Commenting on Comstock’s devotion to the School and the community, Moyses Szklo, professor of Epidemiology, recalled him saying, “Without public health, epidemiology is fairly boring.”
Szklo, MD, DrPH, MPH, referred to Comstock as a “quintessential educator,” and he recalled that Comstock had a gift for conveying complex thoughts in simple language. In his role as editor of the American Journal of Epidemiology, he rejected papers with polite decision letters that gave helpful suggestions to the authors. Helzlsouer, MD, MHS, remembers him as a “consummate teacher,” someone who always took advantage of the teaching moment, converting errors in the classroom into lessons well learned. Klag recalled that Comstock was “always talking about history as a lesson.”
Jonathan Golub, assistant professor of Epidemiology, PhD, MPH, remarked that even the epitaph on Comstock’s headstone—“Phthisiologist, epidemiologist”—is an example of Comstock’s perpetual teaching posture. He included the word “phthisiologist” because he wanted people to look it up. (Unabridged dictionaries define phthisiology as the care, treatment and study of tuberculosis.)

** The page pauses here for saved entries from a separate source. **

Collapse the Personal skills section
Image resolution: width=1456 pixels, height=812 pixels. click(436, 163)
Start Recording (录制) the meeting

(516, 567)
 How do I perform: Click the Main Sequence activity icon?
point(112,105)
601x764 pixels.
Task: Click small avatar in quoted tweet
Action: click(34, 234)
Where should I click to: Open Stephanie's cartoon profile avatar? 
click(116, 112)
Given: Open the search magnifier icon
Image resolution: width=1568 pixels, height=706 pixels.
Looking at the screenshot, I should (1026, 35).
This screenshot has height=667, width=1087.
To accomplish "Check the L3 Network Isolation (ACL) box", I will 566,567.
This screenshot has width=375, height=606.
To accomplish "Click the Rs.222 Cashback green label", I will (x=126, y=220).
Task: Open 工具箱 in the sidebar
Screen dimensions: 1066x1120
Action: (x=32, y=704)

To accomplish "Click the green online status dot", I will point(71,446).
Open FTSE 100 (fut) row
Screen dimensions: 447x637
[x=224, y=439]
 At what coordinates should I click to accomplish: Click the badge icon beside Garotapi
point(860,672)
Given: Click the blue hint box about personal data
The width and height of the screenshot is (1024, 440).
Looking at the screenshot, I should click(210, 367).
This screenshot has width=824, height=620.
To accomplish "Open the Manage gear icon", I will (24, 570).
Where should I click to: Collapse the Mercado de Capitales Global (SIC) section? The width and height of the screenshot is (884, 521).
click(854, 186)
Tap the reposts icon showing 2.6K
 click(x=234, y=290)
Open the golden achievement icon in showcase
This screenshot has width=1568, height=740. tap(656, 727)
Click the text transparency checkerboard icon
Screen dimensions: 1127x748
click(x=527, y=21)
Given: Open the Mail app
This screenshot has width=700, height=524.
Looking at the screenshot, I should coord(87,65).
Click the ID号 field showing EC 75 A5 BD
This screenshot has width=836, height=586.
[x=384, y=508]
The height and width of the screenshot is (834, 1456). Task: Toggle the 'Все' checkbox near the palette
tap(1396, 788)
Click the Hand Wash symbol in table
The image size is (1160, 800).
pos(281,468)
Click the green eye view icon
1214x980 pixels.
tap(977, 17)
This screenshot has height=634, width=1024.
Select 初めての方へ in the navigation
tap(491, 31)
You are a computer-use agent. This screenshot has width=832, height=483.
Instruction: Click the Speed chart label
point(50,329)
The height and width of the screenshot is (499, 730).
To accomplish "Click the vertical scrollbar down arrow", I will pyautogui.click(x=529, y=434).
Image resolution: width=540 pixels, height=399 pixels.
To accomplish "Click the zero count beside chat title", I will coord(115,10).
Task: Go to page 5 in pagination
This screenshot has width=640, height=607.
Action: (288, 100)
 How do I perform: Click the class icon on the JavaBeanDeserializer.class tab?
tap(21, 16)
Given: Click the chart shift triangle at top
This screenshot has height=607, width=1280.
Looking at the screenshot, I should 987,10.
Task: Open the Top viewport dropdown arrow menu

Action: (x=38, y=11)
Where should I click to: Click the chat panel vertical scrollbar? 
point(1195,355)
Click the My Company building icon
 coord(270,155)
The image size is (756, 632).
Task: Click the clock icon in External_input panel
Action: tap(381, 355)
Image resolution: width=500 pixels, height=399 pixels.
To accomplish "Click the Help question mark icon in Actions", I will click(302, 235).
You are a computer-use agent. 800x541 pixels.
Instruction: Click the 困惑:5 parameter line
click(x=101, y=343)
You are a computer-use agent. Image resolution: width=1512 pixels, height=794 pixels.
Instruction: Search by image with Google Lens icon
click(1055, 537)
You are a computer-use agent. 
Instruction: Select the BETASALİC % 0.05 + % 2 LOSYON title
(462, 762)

Several speakers paid tribute to Comstock’s brilliance—many of his papers are still considered seminal in their fields—but also to his devotion and his kindness. “George Comstock belongs not only in the pantheon of the heroes of science,” said Szklo, “but also in the pantheon reserved for wonderful human beings.” —Christine GrilloPublic Affairs media contacts for the Johns Hopkins Bloomberg School of Public Health: Kenna L. Lowe or Tim Parsons at 410-955-6878 or email@example.com.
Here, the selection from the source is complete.